- This FCA case concerned defendant contractors who moved the furnishings of U.S. military service personnel overseas to Europe and whether they colluded with subcontractors, resulting in the defendants charging inflated moving prices to the military. The Court began its opinion by observing, "An army may march on its stomach, but when a fighting force is deployed to a foreign front, familiar furnishings also serve to fuel the foray." These personnel whose goods were being transported were going to "encamp" in Europe. Once the Court characterizes these military personnel as "fighting forces deployed to a foreign front," you know for certain that the defendants will be losing and the court will fudge the constitutional issue.
- One of the Relators, Bunk, who actually prevailed in this action never pled or proved any monetary damages caused by the defendants. The defendants sought to challenge Bunk's standing to bring this action in the absence of any damages, but the 4th Circuit found Bunk had standing.
- Other settling defendants had already paid the government $14 million, which the District Court found "was far in excess of the presumptive damages" which were $895,000. The defendant had already paid that as restitution in a parallel criminal case.
- The 4th Circuit affirmed that penalties were to be imposed on the basis of the false certifications contained in a defendant's claims for payments submitted to the government and that each certification qualified as a false claim giving rise to a penalty. Unfortunately for this defendant, there were 9,136 false claims or bills, and that amount multiplied by the minimal $5,500 penalty came to just shy of $50 million.
- The Court acknowledged that the "perceived tension between the FCA and the Excessive Fines Clause of the 8th Amendment . . . is a monster of our own creation." To its credit, the Court candidly stated that "the FCA as enacted could arguably have been construed as authorizing a total civil penalty not to exceed $11,000." But, the Court observed further that it was following precedent -- bereft of any "our hands are tied" complaints -- in concluding that "FCA liability . . . attaches to the claim for payment."
- The Court avoided a finding that the $50 million in penalties qualified as an excessive fine because the Relator agreed to accept only $24 million. The Relator's "voluntary remittitur," the Court observed, was "just the sort of arrow that a plaintiff is presumed to possess within his quiver" and that a plaintiff's discretion to take a "lesser judgment . . . is virtually unbounded." Here again, the Court relied on a prior FCA case, U.S. v. Mackby, 339 F.3d 1013 (9th Cir. 2003), in permitting this remittitur.

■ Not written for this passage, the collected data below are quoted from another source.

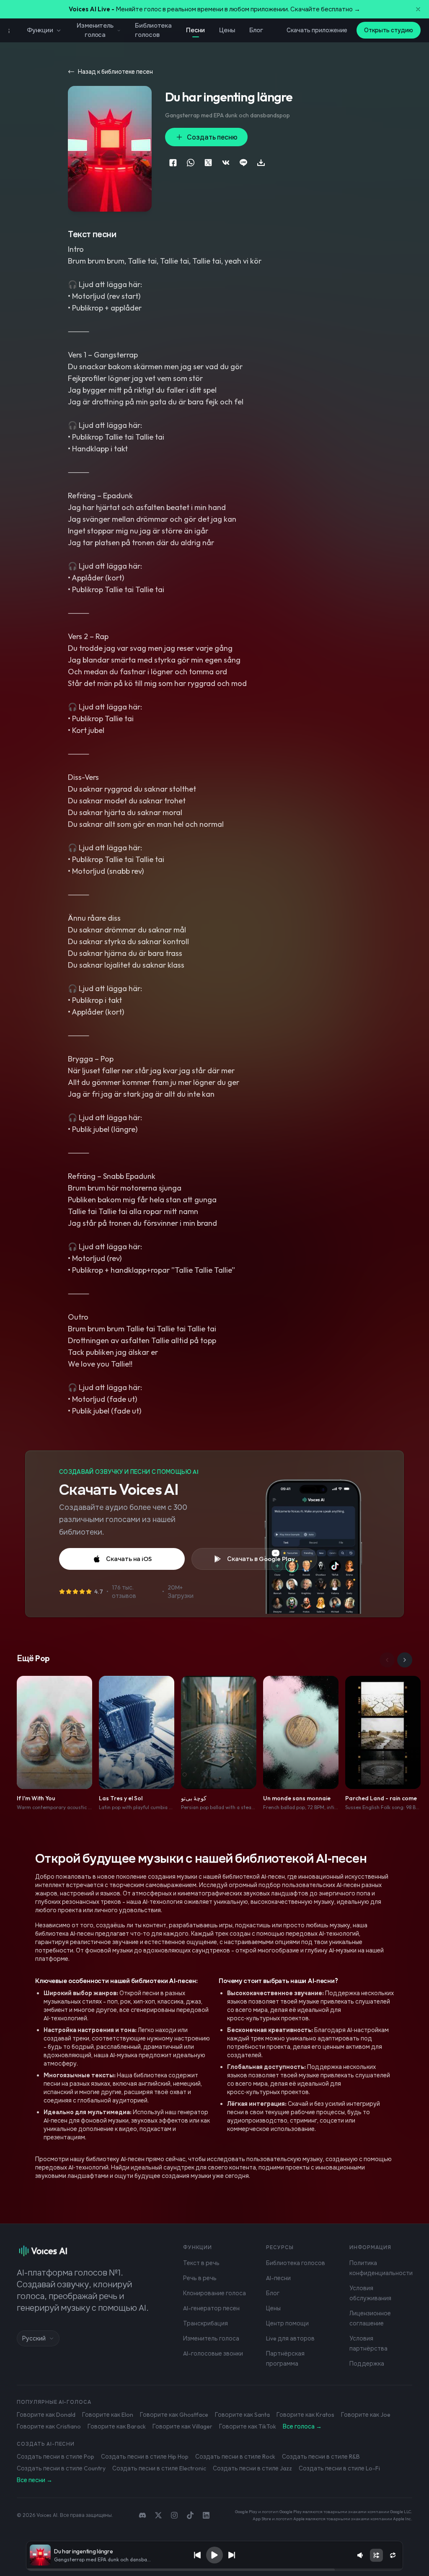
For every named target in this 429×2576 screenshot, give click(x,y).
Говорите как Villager (182, 2426)
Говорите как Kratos (305, 2414)
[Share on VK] (226, 163)
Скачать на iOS (129, 1559)
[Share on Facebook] (173, 163)
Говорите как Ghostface (174, 2414)
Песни (195, 30)
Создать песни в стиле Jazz (252, 2468)
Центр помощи (287, 2323)
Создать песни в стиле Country (61, 2468)
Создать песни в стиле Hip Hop (145, 2456)
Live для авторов (290, 2338)
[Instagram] (174, 2515)
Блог (256, 30)
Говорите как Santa (242, 2414)
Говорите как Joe (365, 2414)
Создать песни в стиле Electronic (159, 2468)
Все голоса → (302, 2426)
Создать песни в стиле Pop (55, 2456)
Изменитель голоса (95, 30)
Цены (227, 30)
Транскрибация (205, 2323)
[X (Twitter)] (158, 2515)
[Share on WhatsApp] (191, 163)
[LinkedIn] (206, 2515)
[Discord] (142, 2515)
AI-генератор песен (211, 2308)
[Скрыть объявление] (418, 9)
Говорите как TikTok (247, 2426)
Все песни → (34, 2480)
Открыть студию (388, 30)
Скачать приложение (317, 30)
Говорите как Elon (107, 2414)
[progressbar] (214, 2570)
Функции (40, 30)
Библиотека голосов (153, 30)
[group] (214, 2570)
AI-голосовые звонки (213, 2353)
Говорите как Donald (46, 2414)
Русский (34, 2338)
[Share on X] (208, 163)
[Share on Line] (243, 163)
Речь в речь (200, 2278)
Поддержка (366, 2363)
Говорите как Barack (117, 2426)
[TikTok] (190, 2515)
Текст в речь (201, 2263)
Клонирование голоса (214, 2293)
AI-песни (278, 2278)
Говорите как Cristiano (49, 2426)
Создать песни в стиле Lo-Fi (339, 2468)
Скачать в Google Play (261, 1559)
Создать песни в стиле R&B (321, 2456)
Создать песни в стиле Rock (235, 2456)
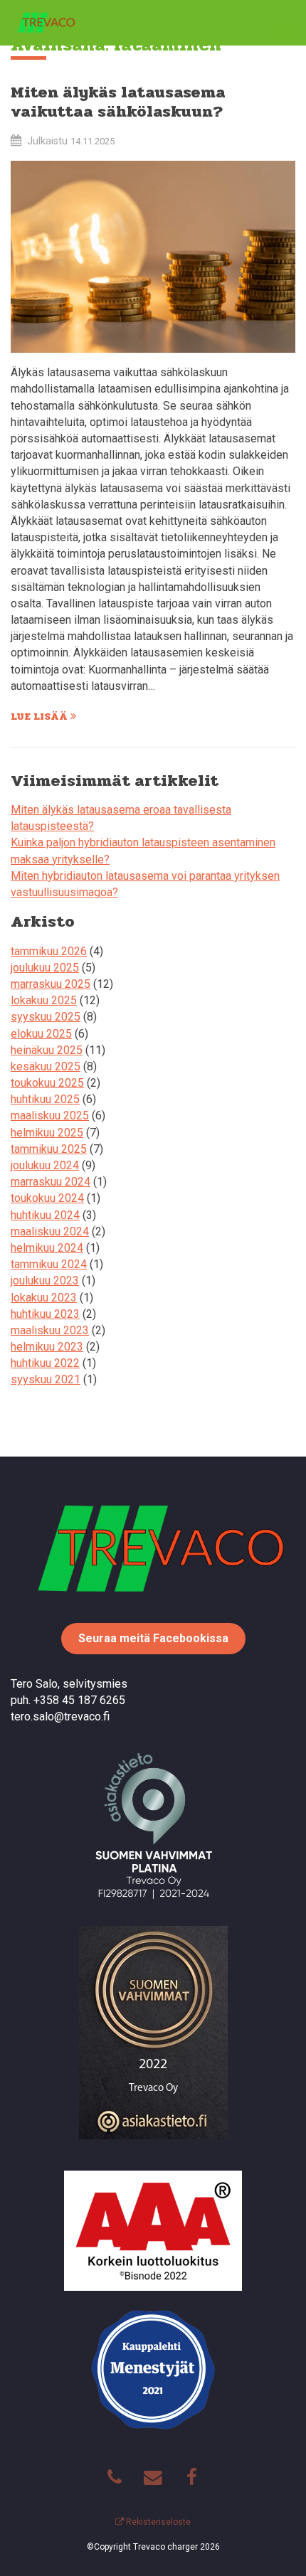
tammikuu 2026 (49, 951)
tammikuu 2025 (49, 1149)
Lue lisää (40, 716)
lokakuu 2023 (44, 1297)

- Essentially, the Court states that a District Court "must permit the government or its assignee [the Relator] the freedom to navigate its FCA claims through the uncertain waters of the Eighth Amendment."
- As for the $24 million, the Court upheld the constitutionality of that amount by apparently disregarding the lack of evidence of any harm and finding that the "notion [that the government suffered no injury] seemingly inconsistent with [defendant's] apparent profit motive in making the statements at issue." The Court went on that "there is no doubt" -- even though the Court cites no evidence otherwise -- that "the government has suffered significant opportunity costs from being deprived of the use of those funds for more than a decade."
- Finally, as mentioned above, the $24 million was not viewed as violating the Excessive Fines clause because it was not "grossly disproportionate" to the crime against the military. "The prevalence of defense contractor scams . . . shakes the public's faith in the government's competence and may encourage others similarly situated to act in a like fashion."
In short, given that the victim was the military, there was no way the Court was going find the FCA's penalties to be unconstitutional or use this decision as a vehicle to curb the FCA's excesses. Moreover, there is just something vaguely unsettling about hinging a court's determination of this statute's constitutionality not on its application and consequences, but on what the government and Relator will accept.